● **Given data**:
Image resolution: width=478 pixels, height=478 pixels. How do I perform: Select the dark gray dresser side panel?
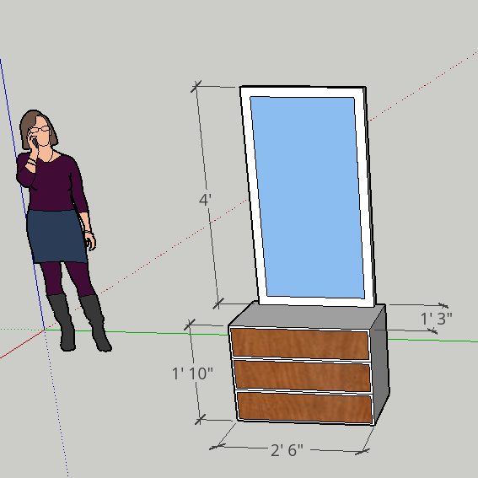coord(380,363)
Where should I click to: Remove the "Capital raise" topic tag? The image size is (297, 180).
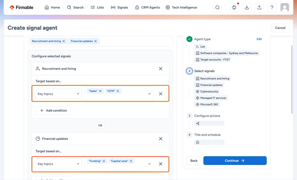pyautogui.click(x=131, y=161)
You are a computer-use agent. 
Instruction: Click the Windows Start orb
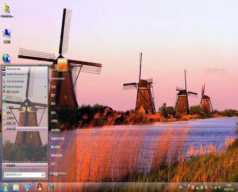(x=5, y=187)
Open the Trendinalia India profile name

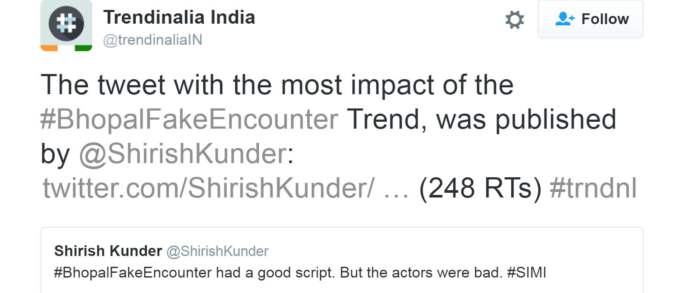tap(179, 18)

==

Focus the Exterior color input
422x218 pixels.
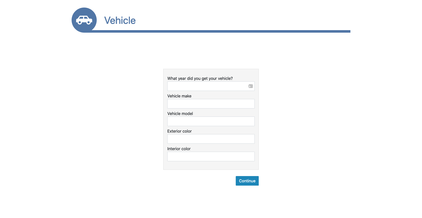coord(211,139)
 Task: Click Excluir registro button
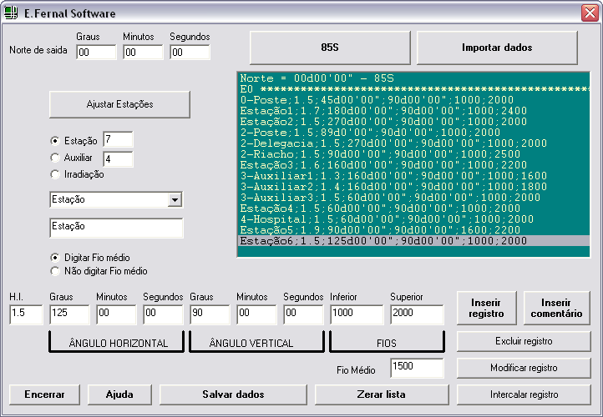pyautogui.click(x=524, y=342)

● **What the task asks**:
Of the records above, print only the lines from the one containing "Image resolution: width=478" through the one containing "You are a computer-use agent.", inclusive and unaltered, leaving out pictures.

● **Exercise output**:
Image resolution: width=478 pixels, height=478 pixels. How do I perform: Select the dark gray dresser side panel?
coord(380,363)
Where should I click to: Remove the "Capital raise" topic tag? The image size is (297, 180).
pyautogui.click(x=131, y=161)
You are a computer-use agent. 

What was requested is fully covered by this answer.